Blonde and light-skinned, Lena remains in denial about her Aboriginal heritage; Vaughn is an angry young man with a grudge against all whites. An uneasy relationship begins to form as they hit the road heading to Sydney, taking them on a journey that's as emotional as it is physical, as revealing as it is desperate.

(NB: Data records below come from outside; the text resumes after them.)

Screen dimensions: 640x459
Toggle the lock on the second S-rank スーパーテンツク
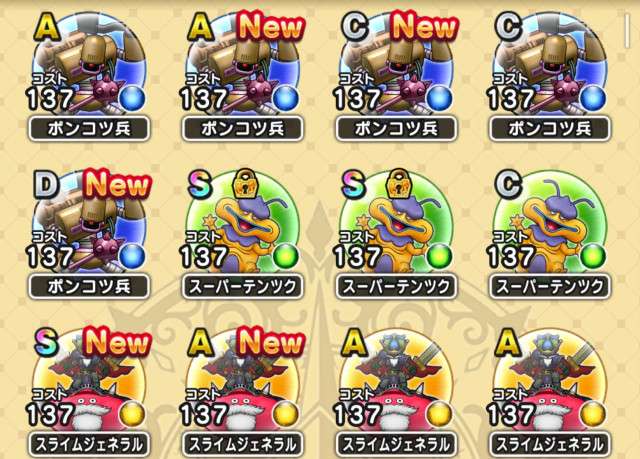click(399, 183)
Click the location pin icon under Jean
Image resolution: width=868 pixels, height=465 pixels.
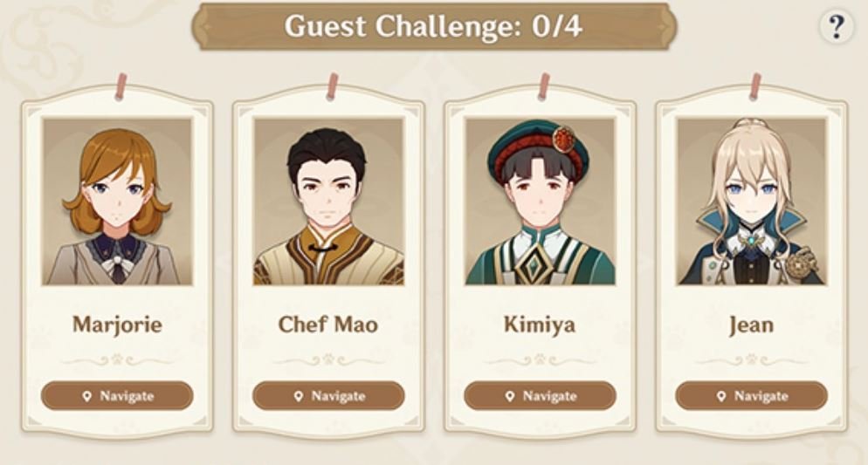(x=720, y=396)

Initially the two reluctant travelling companions are suspicious and wary of each other, but their journey, mostly by foot and the odd lift, builds an understanding between them.
The film follows its creator's (Ivan Sen's) own experiences growing up in Inverell, NSW with an Aboriginal mother and a European father who was not around.

==Production==
The film was financed by the New South Wales Film Commission and the Australian Film Finance Corporation.

==Reception==
Only two film critics have posted reviews on the Rotten Tomatoes, both positive. Urban Cinefile Critics commented "Displaying about equal amounts of naiveté, passion and talent, Beneath Clouds establishes Sen as a filmmaker of considerable potential". Andrew Howe of eCritic.com called it "One of the few feature films to canvass the issues facing the Aboriginal community from an adolescent perspective".

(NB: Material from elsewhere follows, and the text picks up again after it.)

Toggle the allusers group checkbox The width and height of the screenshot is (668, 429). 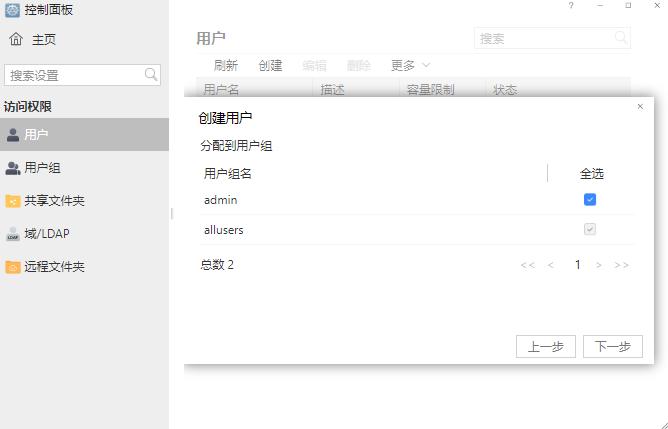[590, 230]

Australian critic Margaret Pomeranz wrote six years later "I think this is one of the great Australian films of recent years". In her original TV review on SBS Television co-presented with David Stratton, The Movie Show, she gave it 4.5 stars and he gave it 4.

===Accolades===

| Award | Category | Subject | Result |
| AACTA Awards (2003 AFI Awards) | Best Film | Teresa-Jayne Hanlon | Nominated |
| Best Direction | Ivan Sen | Won |
| Best Original Screenplay | Nominated |
| Best Actress | Dannielle Hall | Nominated |
| Best Cinematography | Allan Collins | Won |
| Best Original Music Score | Alister Spence | Nominated |
| Ivan Sen | Nominated |
| Berlin International Film Festival | First Movie Award | Won |
| Golden Berlin Bear | Nominated |
| New Talent Award | Dannielle Hall | Won |
| FCCA Awards | Best Female Actor | Nominated |
| Best Director | Ivan Sen | Nominated |
| Best Cinematography | Allan Collins | Nominated |
| Best Music Score | Alister Spence | Nominated |
| Ivan Sen | Nominated |
| Inside Film Awards | Best Direction | Won |
| Best Actress | Dannielle Hall | Nominated |
| Best Cinematography | Allan Collins | Won |
| Best Editing | Karen Johnson | Nominated |

==Box office==
 Beneath Clouds grossed $548,416 at the box office in Australia.